Os brasileiros certamente ficaram estupefatos diante dessa barbárie penal, e sentir-se-ão inseguros pela facilidade com que se manipula ideologicamente o direito à vida. Vale aqui lembrar a séria advertência de José Antônio Ureta: “Quando o direito à vida de um único ser humano inocente deixa de ser garantido, a vida de todos passa a correr risco. Basta ficar incluído na categoria errada” (Revista Catolicismo, n. 698, fevereiro de 2009, p. 34).
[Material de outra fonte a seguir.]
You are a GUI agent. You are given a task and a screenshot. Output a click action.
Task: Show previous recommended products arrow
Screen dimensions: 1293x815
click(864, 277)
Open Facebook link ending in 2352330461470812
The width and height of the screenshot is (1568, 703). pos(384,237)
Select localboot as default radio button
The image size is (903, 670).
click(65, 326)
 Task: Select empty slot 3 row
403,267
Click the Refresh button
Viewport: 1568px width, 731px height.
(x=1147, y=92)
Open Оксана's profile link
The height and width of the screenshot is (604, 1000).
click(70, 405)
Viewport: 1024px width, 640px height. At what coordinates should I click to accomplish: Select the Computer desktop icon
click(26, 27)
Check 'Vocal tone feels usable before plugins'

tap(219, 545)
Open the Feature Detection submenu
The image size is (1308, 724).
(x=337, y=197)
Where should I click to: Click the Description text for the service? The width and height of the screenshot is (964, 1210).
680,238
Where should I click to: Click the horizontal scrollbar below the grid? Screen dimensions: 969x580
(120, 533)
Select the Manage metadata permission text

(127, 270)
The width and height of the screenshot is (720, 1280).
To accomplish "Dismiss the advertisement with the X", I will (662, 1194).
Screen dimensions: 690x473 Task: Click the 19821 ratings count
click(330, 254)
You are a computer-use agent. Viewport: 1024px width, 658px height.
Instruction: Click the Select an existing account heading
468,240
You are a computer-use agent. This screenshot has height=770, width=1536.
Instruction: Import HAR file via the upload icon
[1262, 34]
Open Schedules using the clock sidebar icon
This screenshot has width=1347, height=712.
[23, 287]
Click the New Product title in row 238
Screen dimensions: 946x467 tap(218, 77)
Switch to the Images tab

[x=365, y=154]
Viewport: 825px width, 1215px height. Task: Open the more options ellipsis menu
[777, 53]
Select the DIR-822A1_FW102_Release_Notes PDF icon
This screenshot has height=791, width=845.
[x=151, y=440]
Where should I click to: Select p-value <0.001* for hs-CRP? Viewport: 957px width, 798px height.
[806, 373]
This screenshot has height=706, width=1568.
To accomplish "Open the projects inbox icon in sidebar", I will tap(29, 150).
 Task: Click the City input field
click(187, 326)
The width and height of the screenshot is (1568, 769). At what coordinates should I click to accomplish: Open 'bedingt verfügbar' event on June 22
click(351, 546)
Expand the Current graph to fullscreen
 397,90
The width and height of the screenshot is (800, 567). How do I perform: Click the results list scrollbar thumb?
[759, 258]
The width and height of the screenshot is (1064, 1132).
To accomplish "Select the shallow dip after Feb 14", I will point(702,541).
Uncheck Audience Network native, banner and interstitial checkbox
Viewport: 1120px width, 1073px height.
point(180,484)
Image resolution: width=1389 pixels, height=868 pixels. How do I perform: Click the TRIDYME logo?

Uma pergunta logo se impõe diante de tantos absurdos: como se explica que uma classe de intelectuais, na posição de juristas, tenha se dedicado, de maneira irracional, à construção de diferentes tipos penais carregados de fórmulas materialistas ou imanentistas? Não é difícil encontrar a resposta: os membros da Comissão de Revisão simplesmente redigiram um “código de morte” como atitude ideológica profundamente marcada pelas recomendações governamentais do Plano Nacional de Direitos Humanos 3 (PNDH-3). Suas injustificáveis despenalizações e descriminalizações de condutas violadoras de direitos fundamentais dão mostras inequívocas de que não há limites para o processo de transformação da sociedade, e o sistema punitivo parece ser o caminho ideal para isso. Julgam eles que as questões mais agudas do problema da criminalidade podem ser resolvidas com normas compassivas e utópicas, mesmo que, no fundo, potencializam a maldade e a indiferença com o dom sagrado da vida humana.
A responsabilidade dos nossos parlamentares, ante essa investida revolucionária, só pode ser a de rechaçar todas as propostas incompatíveis com os verdadeiros anseios da sociedade brasileira, historicamente tradicionalista, cristã, defensora dos direitos naturais que lhe são mais caros, tais como a vida, a família, a propriedade, a educação dos filhos, a segurança, a saúde etc. Não poderão os nossos legisladores aprovar um Código que fere de morte a Carta Constitucional e suas regras principiológicas protetoras daqueles direitos. Se a legislação penal constitui hoje uma profusa e complexa pletora de normas punitivas, considerada uma verdadeira “colcha de retalhos”, está ela prestes a receber um novo e definitivo remendo, que trará ainda mais insegurança e intranqüilidade no seio da população brasileira.
Peçamos à Padroeira e Rainha do Brasil, Nossa Senhora Aparecida, que livre o nosso país de um código penal insano e permissivo do mal do aborto e de outras práticas atentatórias contra os direitos naturais de seus filhos, para a sua maior glória e para um futuro de paz no Brasil.